Artist

Bohannon

Genre: R&B ,Funk ,Disco ,Soul
Origin: U.S.A
Active: 1964 - 1990
Listen on Coda
Despite enjoying deep ties to Motown and amassing an extensive catalog filled with some of the era’s most potent soul and disco grooves, Hamilton Bohannon remained underrecognized even while his work continued to serve as a rich source for later sampling. From 1965 to 1972 he functioned as drummer and bandleader for Stevie Wonder and virtually every other prominent Motown act; he then launched an independent career that yielded 18 studio albums on Dakar, Mercury, and his own Phase II imprint between 1973 and 1983. Those releases carried such titles as Keep On Dancin’ and Dance Your Ass Off, and their contents emphasized dance-floor energy through four Billboard disco/club Top Ten singles—“Foot Stompin’ Music” (1975), “Bohannon’s Beat” (1976), “Let’s Start the Dance” (1978), and “Let’s Start II Dance Again” (1981)—all showcasing his characteristically upbeat, propulsive, and raw-edged style. Bohannon further commemorated himself by naming a walk, a theme, and a disco symphony after his own surname; in reciprocal tribute, his birthplace of Newnan, Georgia, designated the street of his upbringing Hamilton Bohannon Drive in 2017, two years before his final concert and three years before his passing.

Born in Newnan, some forty miles southwest of Atlanta, Hamilton Frederick Bohannon began drumming at thirteen on an improvised kit assembled from books and whittled sticks; his father later purchased a proper set and permitted practice sessions inside his barber shop. Within a few years Bohannon organized a band—first called the Bob Dads, later Roy and the Dukes—that performed covers for both Black and white audiences, and he also participated in his high-school ensemble. While holding a music scholarship at Atlanta’s Clark College he formed a group that became the house band at the historic Royal Peacock, where he befriended and shared bills with guitarist Jimi Hendrix during the latter’s interludes between engagements with the Isley Brothers and Little Richard.

To do:
A) In the Bohannon biography, what did Newnan, Georgia name after him in 2017?
B) List the Billboard disco/club Top Ten singles named in the Bohannon biography, with their years.
C) Extend the Bohannon biography from its last sentence.
The lines that come next aren't needed.

Recorded data:
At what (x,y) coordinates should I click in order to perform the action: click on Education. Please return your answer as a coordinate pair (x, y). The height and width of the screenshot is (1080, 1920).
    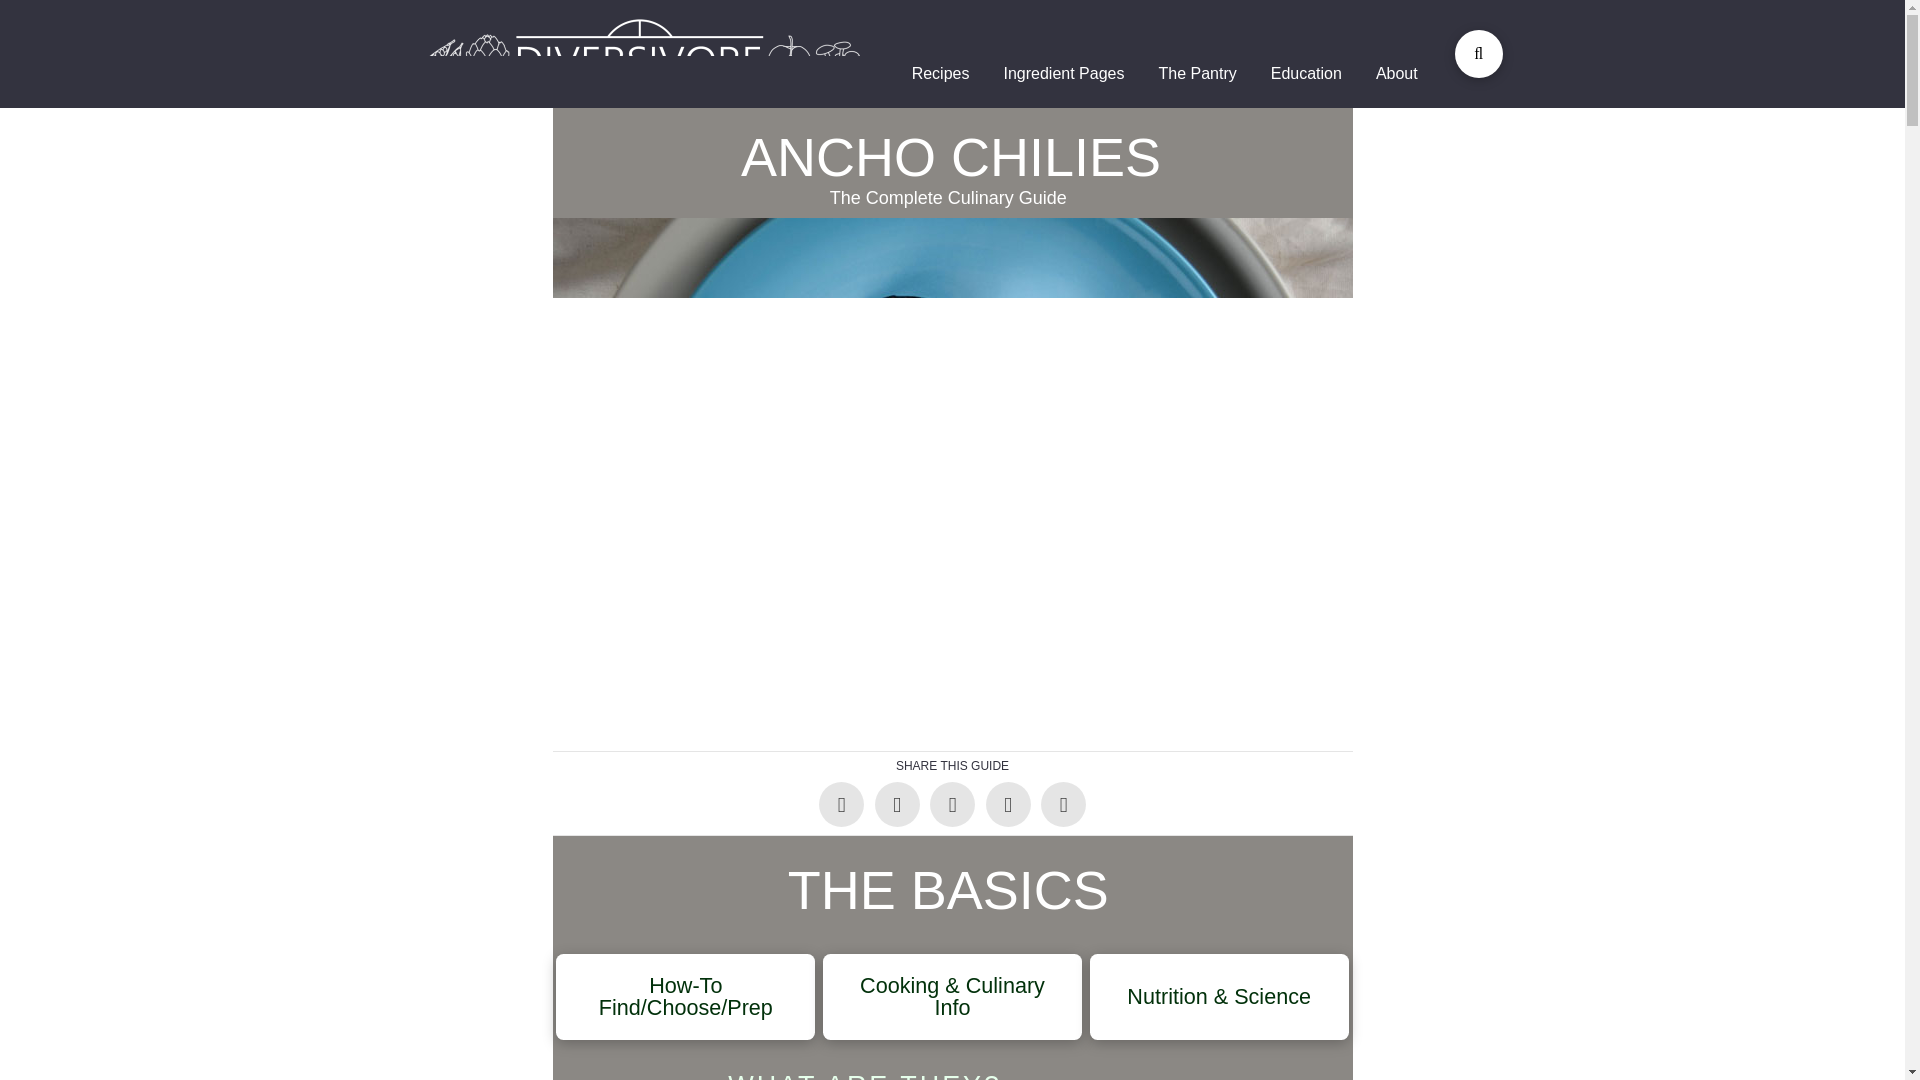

Task responses:
A) The street he grew up on, designated Hamilton Bohannon Drive.

B)
- "Foot Stompin' Music" (1975)
- "Bohannon's Beat" (1976)
- "Let's Start the Dance" (1978)
- "Let's Start II Dance Again" (1981)

C)
Following graduation from Clark, Bohannon balanced his Peacock commitments with a teaching position in LaGrange; after a car accident severely damaged his right foot he rapidly adapted to playing left-footed. In 1965, while touring with emcee Gorgeous George on the Jackie Wilson Show package, he encountered Stevie Wonder and joined the young Motown artist’s rhythm section. Although Bohannon had planned to enter Indiana University’s master’s program that autumn on an offered scholarship, Wonder persuaded him to forgo graduate studies and remain on the road.

After two years supporting Wonder, Bohannon returned to Georgia and assembled his own ensemble. The group auditioned successfully for Motown and subsequently backed not only Wonder but also the Temptations, Four Tops, Supremes, Smokey Robinson, and Marvin Gaye. Although the label rewarded its valued touring director with a songwriting and recording agreement signed by the close of 1969—the same year his stage work appeared on Motortown Revue Live—the arrangement produced no releases. When Motown relocated from Detroit to Los Angeles in 1972, Bohannon parted ways with the company, stayed in the Motor City, accepted another teaching post, and spent evenings leading a band at the celebrated 20 Grand club.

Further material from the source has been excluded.